*** Block opens ***
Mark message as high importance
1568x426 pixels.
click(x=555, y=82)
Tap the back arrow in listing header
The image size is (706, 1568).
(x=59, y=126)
*** Block closes ***
**INSTRUCTIONS TO FOLLOW**
Would you set the entries down again, exactly as they were written?

**WRITTEN RESPONSE**
Mark message as high importance
1568x426 pixels.
click(x=555, y=82)
Tap the back arrow in listing header
The image size is (706, 1568).
(x=59, y=126)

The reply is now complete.